Shared ground
The verse presents Saul’s first major battlefield success as Israel’s new leader. The story emphasizes planning (dividing the force into three groups), timing (a pre-dawn strike in the “morning watch”), and a decisive outcome (the Ammonites collapse into a rout). These points are explicit in the text: Saul organizes, Israel penetrates the camp, fighting continues into the day’s heat, and the survivors are scattered so completely that they cannot regroup (1 Samuel 11:11).
The narrative also assumes a world where victory often turns on surprise, coordination, and breaking enemy cohesion. The description “no two…left together” functions as the report’s bottom line: the Ammonite threat is not merely pushed back but shattered.
Where interpretation differs (only where needed)
Two details invite different reconstructions.
First, “morning watch” can be understood as a specific late-night/early-morning time slot, but readers differ on its exact hours. Either way, the shared point is an attack timed for low visibility and maximum surprise.
Second, “three companies” can be read as a tactic to surround from multiple directions, a set of coordinated waves, or simply a standard division for command and control. Each view still fits the text’s main claim: Saul’s forces act in an organized, coordinated way.
A smaller question is how literally to take “no two…left together.” Some read it as strict headcount-level precision; others see it as strong battlefield language for total scattering.
Why the disagreement exists
The verse is compact and reports outcomes without explaining the exact mechanics. The terms “morning watch” and “three companies” describe real military practices, but the text does not define them. Likewise, “no two…left together” is vivid language whose purpose is clear (complete rout), while its degree of literalness is not spelled out.

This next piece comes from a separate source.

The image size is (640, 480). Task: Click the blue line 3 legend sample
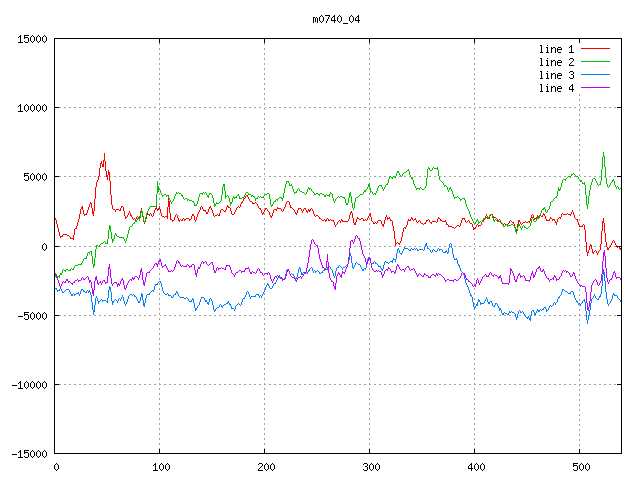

What this passage clearly contributes
This verse contributes a clear portrait of early Saul: he can muster people, organize them, and deliver a decisive win when Israel faces an external threat. It also shows what “deliverance” looks like in this narrative setting: not merely surviving, but breaking the enemy’s ability to operate as an army (surprise entry “into the midst of the camp,” sustained fighting “until the heat of the day,” and survivors dispersed). The result prepares for the next part of the story where Saul’s kingship is evaluated in light of this victory.